─── RECORDS FOR THIS TASK ───

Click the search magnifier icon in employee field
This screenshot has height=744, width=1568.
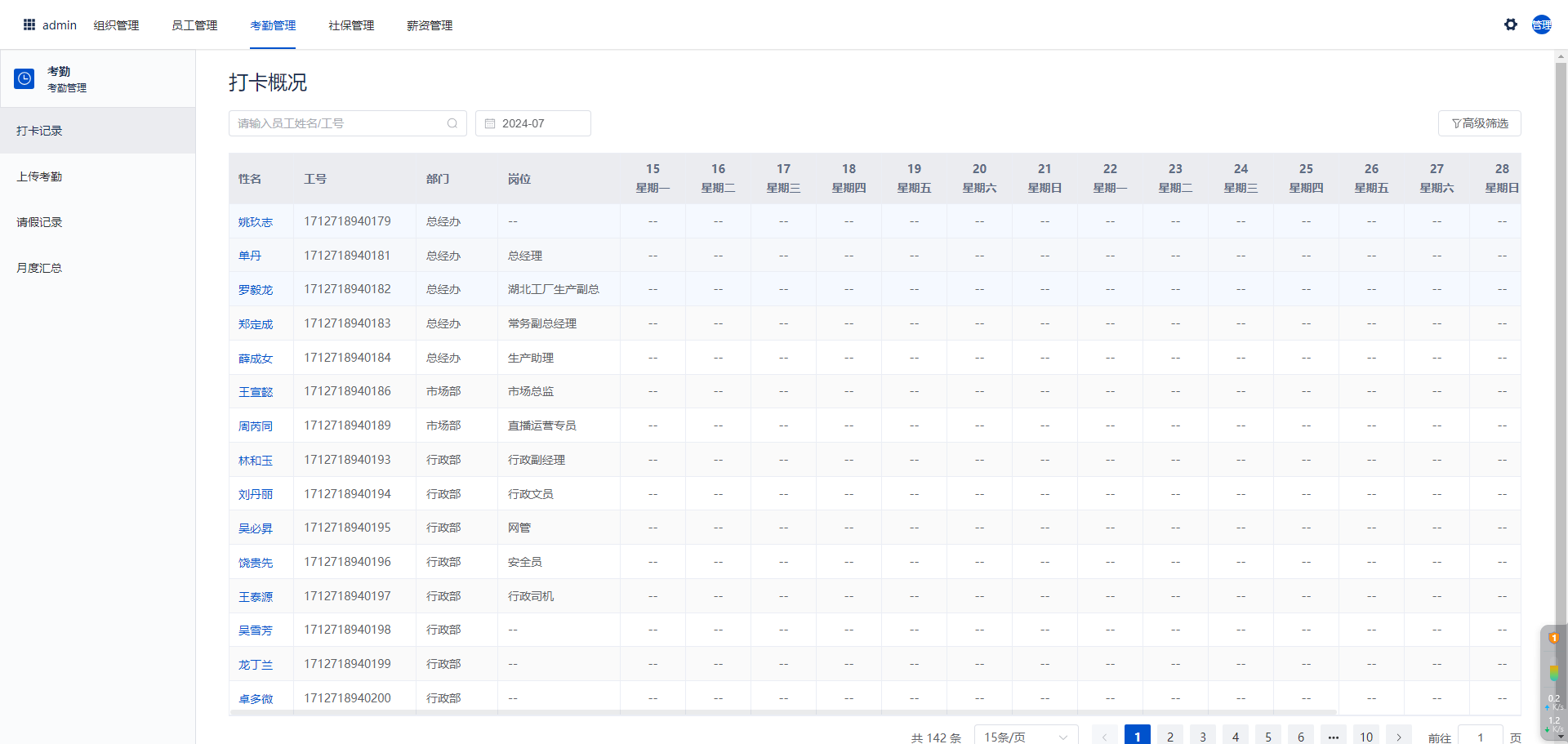pos(452,123)
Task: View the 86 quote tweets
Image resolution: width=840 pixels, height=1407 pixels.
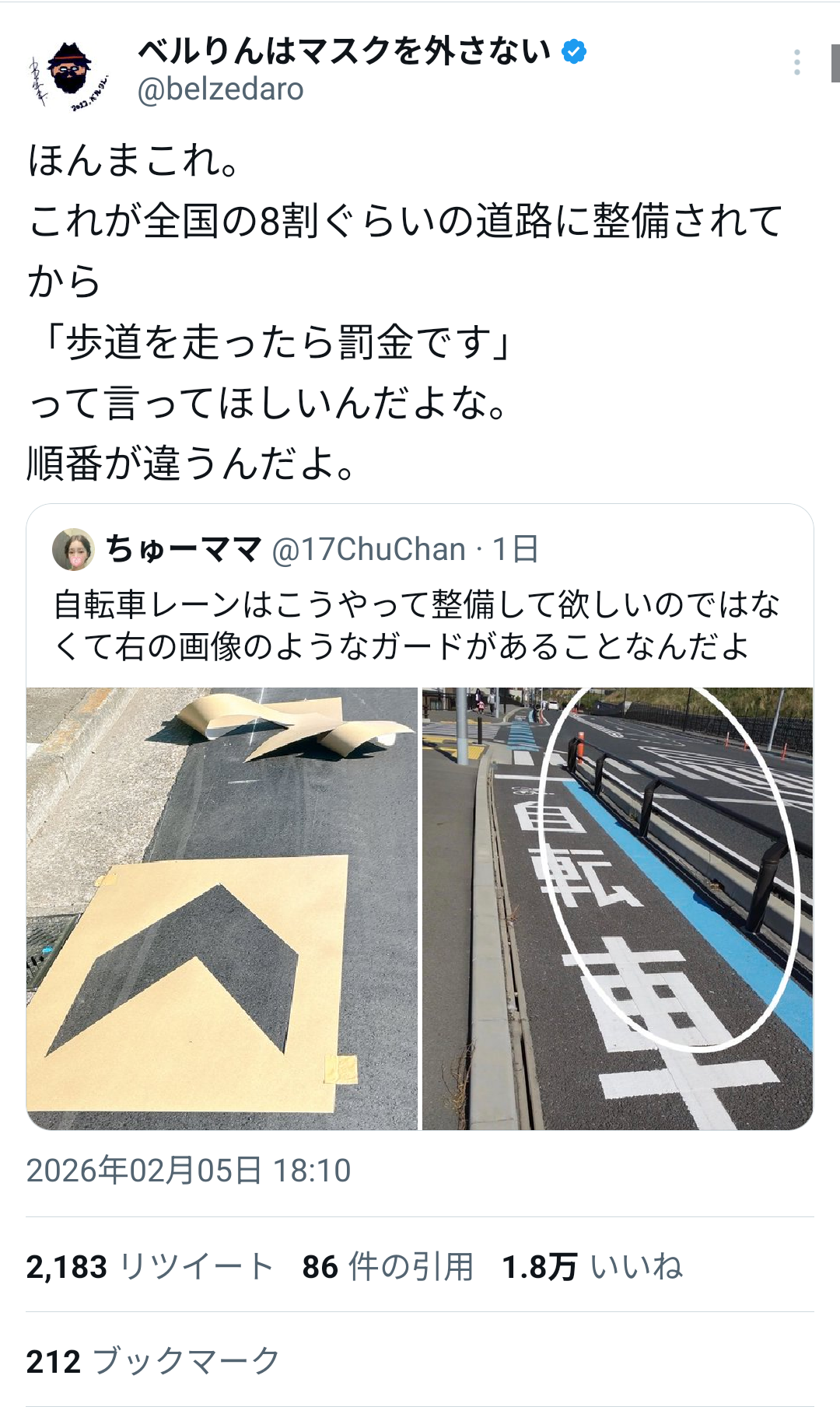Action: (x=387, y=1267)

───

PROBLEM TO SOLVE
Pictures do not belong in the copy. Output all of the records exactly.

OUTPUT OF THE TASK
Click the search magnifier icon in employee field
This screenshot has height=744, width=1568.
pos(452,123)
Task: View the 86 quote tweets
Image resolution: width=840 pixels, height=1407 pixels.
Action: (x=387, y=1267)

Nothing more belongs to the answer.